Order to Empty Ammonia Tank Will Disrupt Business, Say Israeli Industry Sources

Chemical is key component in many industries. Haifa Chemicals, tank’s owner, may have to move production out of Israel.

Ora Coren
Ora Coren
Send in e-mailSend in e-mail
Haifa Chemical's ammonia storage tank in HaifaCredit: Tomer Noyberg
Ora Coren
Ora Coren

Industry sources warned Monday that an injunction ordering Haifa Chemicals to empty a huge tank used to store ammonia within 10 days would force 100 major industrial plants to shut down and complicate operations at the country’s hospitals and even the army.

“There are about 100 companies that don’t know now what they will do,” said one industry source, a day after the Haifa District Court issued the injunction.

“When users need and can’t get ammonia, it’s going to cause uproar throughout the economy,” said another source.

Sources said Haifa Chemicals and many of the biggest users of ammonia would appeal the temporary injunction, which was issued at the request of the Haifa municipality after a report issued two weeks ago by 10 professors and doctors cautioning against the risks to the area posed by the noxious compound stored in the tank. No representatives from Haifa Chemicals attended the hearing.

Ammonia is widely used for freezing and disinfecting in industries such as chemicals, agrochemicals, medicine, printing and food. Hospitals need it for disinfecting operating theaters and the Israel Defense Forces also uses it widely.

But he report’s leading author, University of Haifa Prof. Ehud Keinan, warned last month at a press conference that the tank was at risk of collapse, releasing noxious fumes into the air. “If the tank comes apart, we are talking about 16,000 people dead. If we’re talking about a hit to the ammonia ship – many more,” he said.

The city’s petition to the court asserted that ammonia is not a strategic national asset and warned that there was a chronic risk of leakage when a ship unloads a cargo of ammonia at the port.

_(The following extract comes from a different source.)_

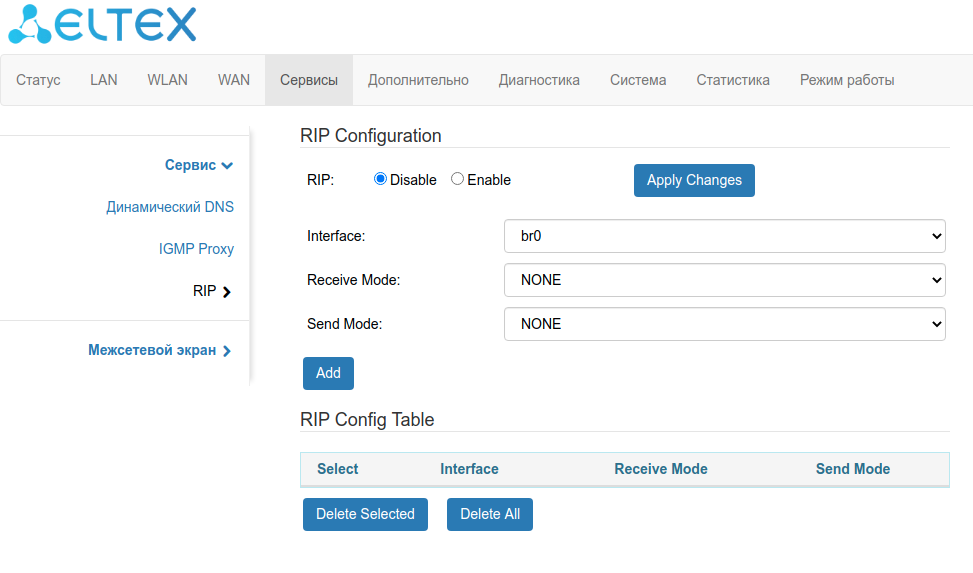Open the Receive Mode dropdown
The height and width of the screenshot is (573, 973).
[725, 280]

Judge Ghada Bsul stated in her decision that she had looked at the report, “and the picture arising from it keeps awake anyone who reads it,” and noted that there were alternatives that make storing ammonia superfluous.

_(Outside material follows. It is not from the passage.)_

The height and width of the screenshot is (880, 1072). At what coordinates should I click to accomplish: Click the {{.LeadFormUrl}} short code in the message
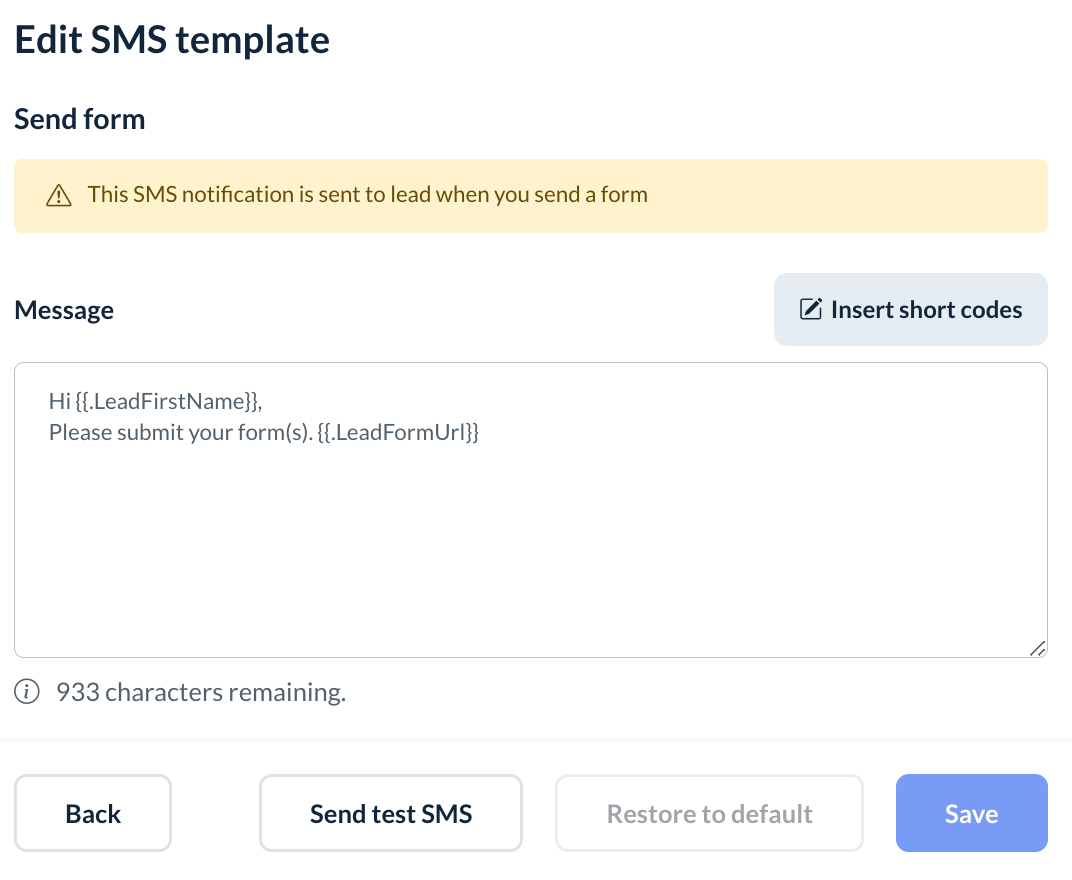pos(398,434)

Industry sources said there were, in fact, alternatives to ammonia but making the transition would take about a month – far longer than the 10 days Bsul has allowed, although she left open the possibility of extending the deadline.

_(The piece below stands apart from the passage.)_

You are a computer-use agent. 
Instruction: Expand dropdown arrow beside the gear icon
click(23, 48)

Meanwhile, Haifa Chemicals – which had said on Sunday it would respect the decision – said it was beginning to empty the 12,000-ton-capacity tank through normal daily usage, a process a source said would probably take slightly more than 10 days.

Haifa Chemicals, a closely held company controlled by the Canadian brothers Jules and Edmond Trump (no relation to the U.S. president), imports the ammonia and uses about 65% of it for resale to customers. Another 35% is used by the Fertilizers & Chemicals unit of Israel Chemicals.

Haifa Chemicals itself uses the ammonia to produce potassium nitrate fertilizer, a process in which the ammonia becomes nitrogen. Mixed with potassium, it is made into fertilizer.

Sources said Haifa Chemicals was exploring moving production to other sites overseas, which could be a blow to the Israeli economy. The company employs 600 people and has sales of $700 million annually. About 95% of its sales are exports, equal to about 2% of Israel’s total industrial exports.

The Environmental Protection Ministry said Monday that it backed the court’s decision and discounted the problems facing industry.

“There may be a problem supplying ammonia to for use in reducing nitrogen oxide in industry and transportation. [But] the policy of the Environmental Protection Ministry is not to make any concessions to factories due to the fact that in the coming days the tank will continue supplying ammonia. After that, factories will be asked to find substitutes,” it said.